Wednesday, June 25, 2008

Begbie to Ft Fraser

Begbie Summit to Fort Frasier

Today was a lovely drive along mostly the Frasier River north to Prince George and then west to Fort Frasier. This is mostly long flat forested buttes with valleys that are covered with hay an wheat fields (surprising to me that there is so much farming here this far north). This is truly cattle country with the hills dotted with them.
We only saw one deer today (yesterday they were all over). There are moose signs everywhere but no sightings.

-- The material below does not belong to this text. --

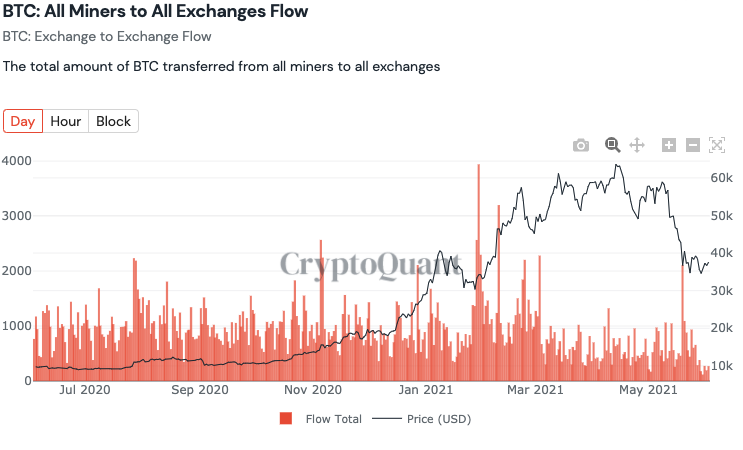Toggle the Flow Total legend series

(334, 419)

We stopped at 108 Mile House and took some pictures of the buildings including an old schoolhouse and it looked very similar to dad’s old one room in Springside. These roadhouses were not much more than a log cabin with a stove and bar and possibly later rooms for the miners heading to the gold fields.
I did learn however that the term shot glass came from here as a shot of whiskey was the same price a shotgun shell so if a miner had no money he could trade his shell (shot) for a small glass of liquor. Hence the term shot glass.

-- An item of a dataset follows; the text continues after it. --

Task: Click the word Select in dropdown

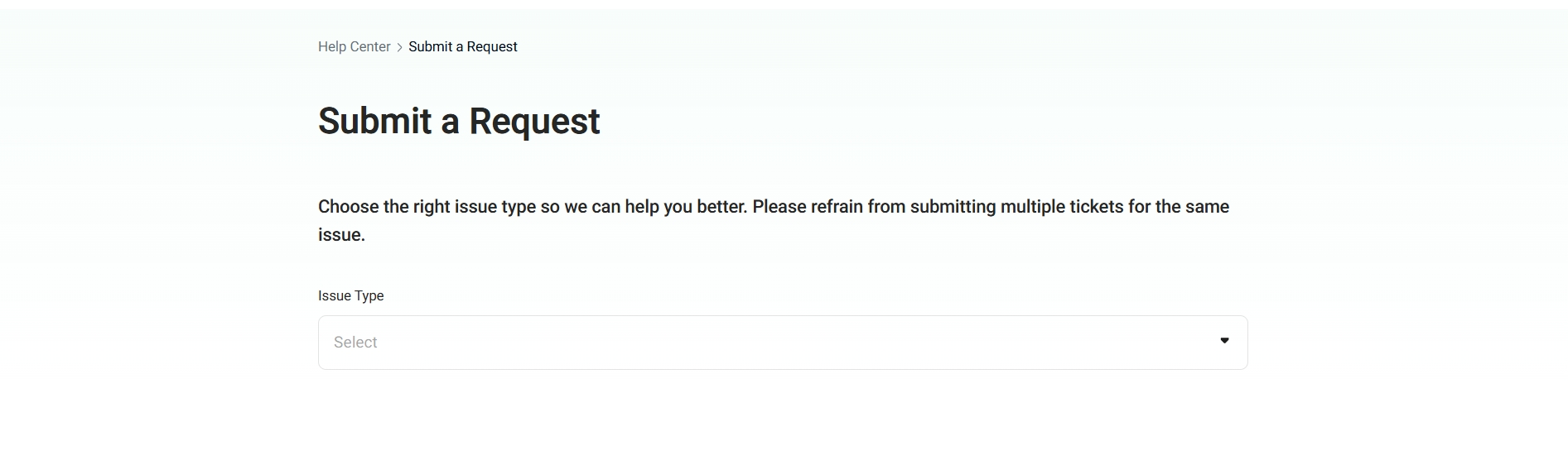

At Quesnel we stopped for groceries and gas. Bev liked the olives but at a similar store in Vanderhoof they did not have any of that kind.

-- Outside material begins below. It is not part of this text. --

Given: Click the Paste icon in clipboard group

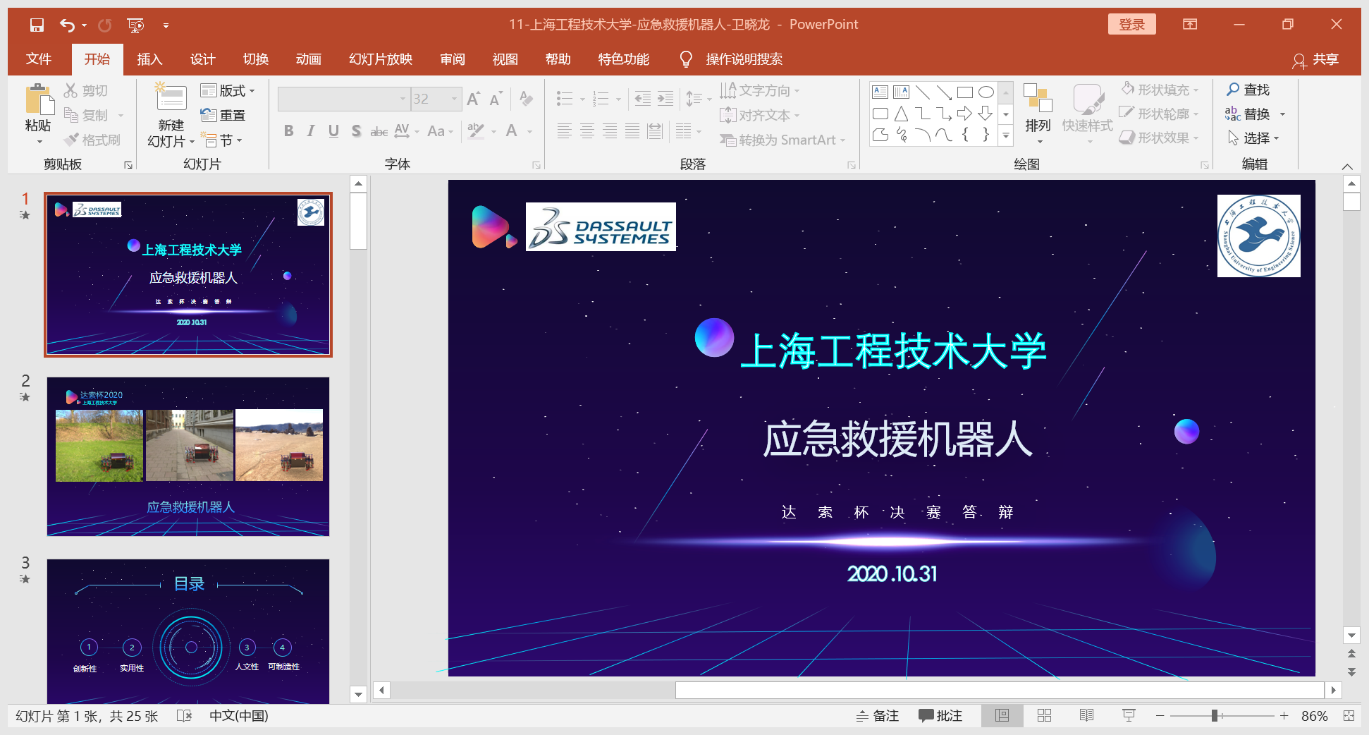Looking at the screenshot, I should click(38, 100).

Fort Frasier is the site of one of them most northern trading posts of the Hudson Bay Co. and we toured one of the old buildings. Bev does not want to go back to Fort St James which is supposed to be a larger one in better shape so we will go on to Hazelton tomorrow where they are have the largest collection of totem poles, and a First Nations Village.
This has just been the greatest adventure and our campsite tonight is in the Beaumont Provincial Park with Frasier Lake right beside us and pine and birch trees surrounding us.